● Directive:
Copy the lines of the material below without any change, beginning at the line containing "Where should I click to: Click the optical" and ending after the line containing "Click the Emoticon".

● Supplied records:
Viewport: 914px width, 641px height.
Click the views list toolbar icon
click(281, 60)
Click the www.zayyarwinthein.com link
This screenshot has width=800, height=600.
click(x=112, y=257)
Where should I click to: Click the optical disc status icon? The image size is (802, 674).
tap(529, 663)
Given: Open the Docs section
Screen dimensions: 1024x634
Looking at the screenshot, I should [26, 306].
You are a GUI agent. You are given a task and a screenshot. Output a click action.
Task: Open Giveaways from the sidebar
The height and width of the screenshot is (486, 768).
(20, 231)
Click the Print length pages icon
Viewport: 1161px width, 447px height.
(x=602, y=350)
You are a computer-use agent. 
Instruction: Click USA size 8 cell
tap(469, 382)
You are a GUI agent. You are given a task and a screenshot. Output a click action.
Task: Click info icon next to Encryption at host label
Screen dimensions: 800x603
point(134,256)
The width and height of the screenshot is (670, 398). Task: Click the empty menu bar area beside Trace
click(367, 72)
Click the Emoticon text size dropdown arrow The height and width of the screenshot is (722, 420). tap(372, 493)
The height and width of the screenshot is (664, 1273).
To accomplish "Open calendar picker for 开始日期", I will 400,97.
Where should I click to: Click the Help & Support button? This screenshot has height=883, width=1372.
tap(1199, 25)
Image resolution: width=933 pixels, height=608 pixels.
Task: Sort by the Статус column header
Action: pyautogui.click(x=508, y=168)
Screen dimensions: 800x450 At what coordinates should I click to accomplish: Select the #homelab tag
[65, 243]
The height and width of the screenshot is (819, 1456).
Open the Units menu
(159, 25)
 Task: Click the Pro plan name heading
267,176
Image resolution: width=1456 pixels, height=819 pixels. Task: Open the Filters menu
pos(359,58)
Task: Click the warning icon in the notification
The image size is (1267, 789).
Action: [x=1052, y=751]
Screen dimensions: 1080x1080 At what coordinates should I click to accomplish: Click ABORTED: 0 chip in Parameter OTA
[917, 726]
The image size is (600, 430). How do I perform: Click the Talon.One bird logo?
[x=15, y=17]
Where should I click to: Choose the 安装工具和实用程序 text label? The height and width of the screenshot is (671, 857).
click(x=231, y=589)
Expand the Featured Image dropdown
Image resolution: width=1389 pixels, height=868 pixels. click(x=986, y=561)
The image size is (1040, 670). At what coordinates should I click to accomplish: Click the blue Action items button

● Response to this exercise:
Where should I click to: Click the optical disc status icon? The image size is (802, 674).
tap(529, 663)
Given: Open the Docs section
Screen dimensions: 1024x634
Looking at the screenshot, I should [26, 306].
You are a GUI agent. You are given a task and a screenshot. Output a click action.
Task: Open Giveaways from the sidebar
The height and width of the screenshot is (486, 768).
(20, 231)
Click the Print length pages icon
Viewport: 1161px width, 447px height.
(x=602, y=350)
You are a computer-use agent. 
Instruction: Click USA size 8 cell
tap(469, 382)
You are a GUI agent. You are given a task and a screenshot. Output a click action.
Task: Click info icon next to Encryption at host label
Screen dimensions: 800x603
point(134,256)
The width and height of the screenshot is (670, 398). Task: Click the empty menu bar area beside Trace
click(367, 72)
Click the Emoticon text size dropdown arrow The height and width of the screenshot is (722, 420). tap(372, 493)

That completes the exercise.